[Problem details] When the records are reproduced, each one must match exactly, and no picture may be kept.

Extracted records
- Opening Delimiter -

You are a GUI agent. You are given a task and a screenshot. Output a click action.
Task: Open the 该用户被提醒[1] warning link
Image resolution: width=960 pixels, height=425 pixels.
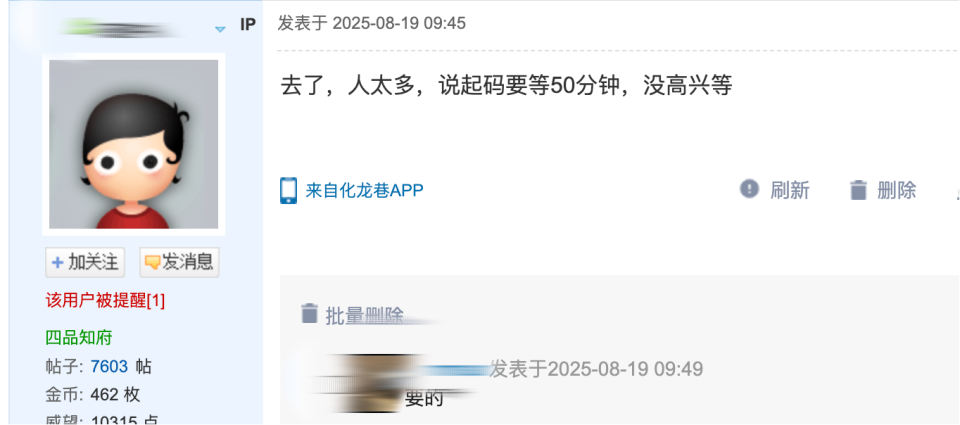[x=105, y=301]
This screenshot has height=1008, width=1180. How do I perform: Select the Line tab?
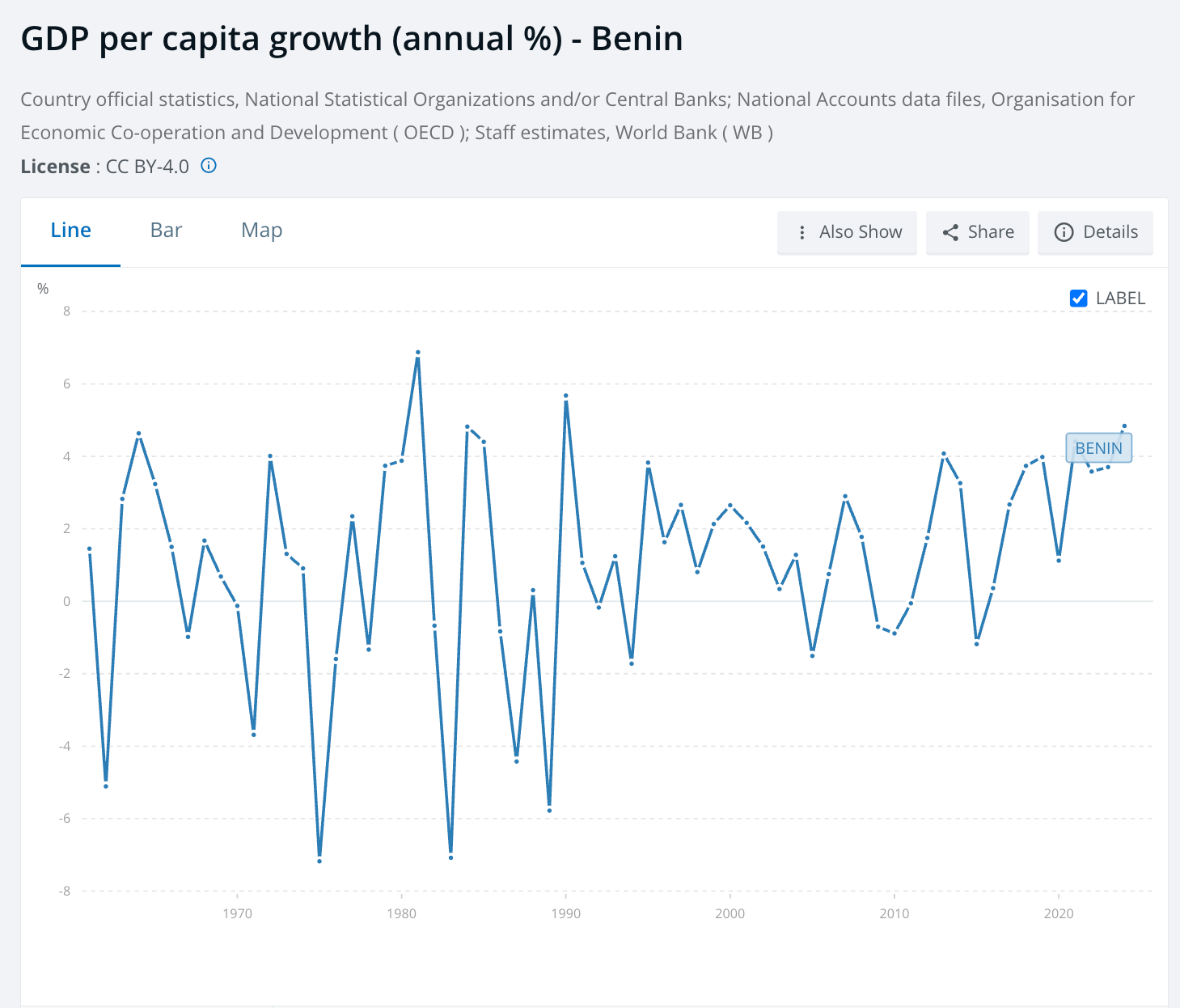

- Closing Delimiter -

[Exercise solution]
You are a GUI agent. You are given a task and a screenshot. Output a click action.
Task: Open the 该用户被提醒[1] warning link
Image resolution: width=960 pixels, height=425 pixels.
[x=105, y=301]
This screenshot has height=1008, width=1180. How do I perform: Select the Line tab?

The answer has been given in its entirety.